After two days of feeling sorry for myself, I have come around to acknowledge that much of this feedback stemmed from the perceived experience of some, not all, students in the five classes who took part in the feedback exercise.
Also, scores and algorithms don’t accurately reflect what actually goes on in the classroom, no matter what number-crunching management folks tell you. And since this particular institution chooses not to have independent evaluators sit in and observe my teaching (unlike other institutions that do), it boils down to the students’ words versus mine (which, by the way, this institution never asked me for).
The Harsh Reality Of Teaching Today

One of the harsh realities of teaching today is that, increasingly, educators are expected to score ever higher benchmarks of performance in semester after semester of surveys. The goal post continues to shift to appease skittish managers who are more concerned that students are satisfied with the education they are getting — as though students aged 19 and below (the age of most of my wards) are the best at judging what’s satisfactory or not — and less about the lived experience of the teachers.
Especially the experience of ones like me who are only hired temps paid per classroom hour. Which means the quickest solution for these managers’ “ledger” to look better is to cut us out when the numbers show us up.
I know I may sound like some sour puss. But all across classrooms, teachers today are increasingly finding the joy in teaching snuffed out of their very souls. The education system has become transactional, almost commercial, in the way it approaches the “business” of education. That means, the customer is “always right” has become the unavoidable mantra. If students don’t like you, they now know without a doubt how they can “get” you ousted. Drop your scores and vilify you to the fullest extent possible in teaching evaluation surveys.
I’m just the latest one to have my head gone under the guillotine that is today’s still-maturing student juries.
But I Was “Warned”. So I’m Glad. In A Way.

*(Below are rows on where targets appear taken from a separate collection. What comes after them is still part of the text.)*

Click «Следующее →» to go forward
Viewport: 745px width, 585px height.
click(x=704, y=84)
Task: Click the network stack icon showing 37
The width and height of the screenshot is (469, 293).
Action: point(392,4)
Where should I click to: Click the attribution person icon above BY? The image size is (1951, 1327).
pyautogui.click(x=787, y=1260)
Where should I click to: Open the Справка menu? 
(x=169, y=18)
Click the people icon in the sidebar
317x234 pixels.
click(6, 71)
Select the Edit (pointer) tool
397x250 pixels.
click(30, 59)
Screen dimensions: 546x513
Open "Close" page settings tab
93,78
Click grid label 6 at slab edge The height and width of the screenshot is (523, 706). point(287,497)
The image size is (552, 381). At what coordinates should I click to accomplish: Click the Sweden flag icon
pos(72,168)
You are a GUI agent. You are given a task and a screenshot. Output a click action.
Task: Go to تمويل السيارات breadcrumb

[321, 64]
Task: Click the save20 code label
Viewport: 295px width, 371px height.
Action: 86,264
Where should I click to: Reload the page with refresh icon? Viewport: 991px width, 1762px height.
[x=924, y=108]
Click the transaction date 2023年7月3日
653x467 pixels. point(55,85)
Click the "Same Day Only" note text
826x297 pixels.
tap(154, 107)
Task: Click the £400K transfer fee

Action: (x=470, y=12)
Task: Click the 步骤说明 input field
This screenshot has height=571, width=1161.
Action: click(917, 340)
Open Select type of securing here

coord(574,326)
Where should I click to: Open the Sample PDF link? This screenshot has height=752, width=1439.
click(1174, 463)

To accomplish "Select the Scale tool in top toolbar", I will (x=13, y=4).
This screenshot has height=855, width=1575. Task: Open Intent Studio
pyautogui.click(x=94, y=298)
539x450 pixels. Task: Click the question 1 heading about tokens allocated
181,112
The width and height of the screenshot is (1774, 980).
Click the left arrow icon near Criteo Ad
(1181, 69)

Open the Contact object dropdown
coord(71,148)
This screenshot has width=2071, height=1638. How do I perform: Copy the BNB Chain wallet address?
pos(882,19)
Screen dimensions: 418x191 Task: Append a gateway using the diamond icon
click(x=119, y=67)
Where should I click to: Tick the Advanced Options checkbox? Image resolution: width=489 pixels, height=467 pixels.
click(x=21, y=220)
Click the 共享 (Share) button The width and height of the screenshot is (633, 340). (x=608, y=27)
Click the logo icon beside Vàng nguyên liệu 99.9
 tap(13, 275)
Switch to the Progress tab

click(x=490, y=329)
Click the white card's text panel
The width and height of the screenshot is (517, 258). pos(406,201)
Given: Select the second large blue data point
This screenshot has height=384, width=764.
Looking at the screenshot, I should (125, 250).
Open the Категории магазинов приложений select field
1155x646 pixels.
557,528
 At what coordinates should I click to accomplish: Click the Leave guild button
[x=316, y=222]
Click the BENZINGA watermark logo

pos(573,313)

Some seven months ago, I already had one brush with a student that led to me being called in for a meeting by a couple of subject leaders to hear my side of the story.
For the record, it’s never happened to me before!
That incident was the first salvo, which thankfully I survived relatively unscathed. The student in question had a track record of taking out her unhappiness with grades she didn’t like on tutors. That time, I wasn’t the only one who received a poor comment. And at least that institution took pains to do independent classroom teaching observations. And they would convene enquiry boards if necessary to get at the truth.
Still, in hindsight, that first salvo was my first warning that things had dramatically shifted in the profile of students. There’s now a greater emphasis on what students say as gospel truth, versus what teachers say.
Is it any wonder the teaching profession finds it hard to hire and keep teaching faculty?
Those Who Teach, Can’t!

A long-standing, and somewhat unkind, adage goes: “Those who can’t, teach.”
I won’t even dignify that with a retort.
But this week, I find myself grappling with a flipped version of this horrid adage in the form of a question: “What if those (like me) who teach, can’t?”
What’s next for us?
Two months ago, I wrote a post about my plans for the next seven years. That I would leave teaching and pivot to something else, something I’ve yet to have a name for but which I will begin now to formulate.
It looks like there’s no more time to waste. I must fast-track my plan to reinvent myself even as I humbly bow out of a profession I once thought was my life’s big, and only, calling and vocation.
As sad as it all sounds, I think I’ll be more than okay. I believe I will find another calling. Another vocation.
According to McKinsey, some 12 million workers will need to change jobs within the next five years. And that’s just in the US and Europe! Around the world, approximately 92 million jobs — representing about 8% of total employment — will be completely obsolete in 2030, the World Economic Forum (WEF) projected in its 2025 Future of Jobs Report. The WEF predicts there will be 170 million new jobs, which represents about 14% of today’s total employment.
If that’s true, then why shouldn’t one of those new jobs be one I help create for myself and potentially others too?